(Records taken from a collection)
.....

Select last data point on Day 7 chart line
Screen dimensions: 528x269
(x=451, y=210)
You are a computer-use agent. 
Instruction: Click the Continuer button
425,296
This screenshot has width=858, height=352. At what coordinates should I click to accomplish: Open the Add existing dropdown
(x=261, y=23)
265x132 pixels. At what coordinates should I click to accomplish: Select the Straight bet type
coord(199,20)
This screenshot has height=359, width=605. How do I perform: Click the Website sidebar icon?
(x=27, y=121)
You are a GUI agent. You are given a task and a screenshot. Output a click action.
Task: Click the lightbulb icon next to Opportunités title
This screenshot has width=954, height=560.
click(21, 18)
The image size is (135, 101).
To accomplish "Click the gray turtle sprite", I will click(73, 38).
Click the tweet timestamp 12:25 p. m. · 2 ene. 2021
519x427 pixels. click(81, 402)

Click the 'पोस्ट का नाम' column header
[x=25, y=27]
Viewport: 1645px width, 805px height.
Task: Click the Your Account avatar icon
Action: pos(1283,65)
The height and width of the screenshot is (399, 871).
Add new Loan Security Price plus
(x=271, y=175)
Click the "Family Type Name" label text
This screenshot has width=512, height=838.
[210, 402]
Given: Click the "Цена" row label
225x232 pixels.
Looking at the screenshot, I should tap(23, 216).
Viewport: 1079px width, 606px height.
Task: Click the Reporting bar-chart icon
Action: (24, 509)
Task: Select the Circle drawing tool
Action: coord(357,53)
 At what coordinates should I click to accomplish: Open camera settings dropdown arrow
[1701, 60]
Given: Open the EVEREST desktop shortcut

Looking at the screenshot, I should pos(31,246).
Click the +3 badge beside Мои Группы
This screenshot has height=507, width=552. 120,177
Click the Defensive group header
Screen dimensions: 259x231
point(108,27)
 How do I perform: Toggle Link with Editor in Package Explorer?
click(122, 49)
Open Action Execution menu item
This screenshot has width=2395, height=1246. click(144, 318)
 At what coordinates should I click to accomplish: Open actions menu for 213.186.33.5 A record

.....

» What you need to do:
Reproduce the records unchanged, from the line that contains "Click the 'पोस्ट का नाम' column header" through the end of the records.

» Task output:
Click the 'पोस्ट का नाम' column header
[x=25, y=27]
Viewport: 1645px width, 805px height.
Task: Click the Your Account avatar icon
Action: pos(1283,65)
The height and width of the screenshot is (399, 871).
Add new Loan Security Price plus
(x=271, y=175)
Click the "Family Type Name" label text
This screenshot has width=512, height=838.
[210, 402]
Given: Click the "Цена" row label
225x232 pixels.
Looking at the screenshot, I should tap(23, 216).
Viewport: 1079px width, 606px height.
Task: Click the Reporting bar-chart icon
Action: (24, 509)
Task: Select the Circle drawing tool
Action: coord(357,53)
 At what coordinates should I click to accomplish: Open camera settings dropdown arrow
[1701, 60]
Given: Open the EVEREST desktop shortcut

Looking at the screenshot, I should pos(31,246).
Click the +3 badge beside Мои Группы
This screenshot has height=507, width=552. 120,177
Click the Defensive group header
Screen dimensions: 259x231
point(108,27)
 How do I perform: Toggle Link with Editor in Package Explorer?
click(122, 49)
Open Action Execution menu item
This screenshot has width=2395, height=1246. click(144, 318)
 At what coordinates should I click to accomplish: Open actions menu for 213.186.33.5 A record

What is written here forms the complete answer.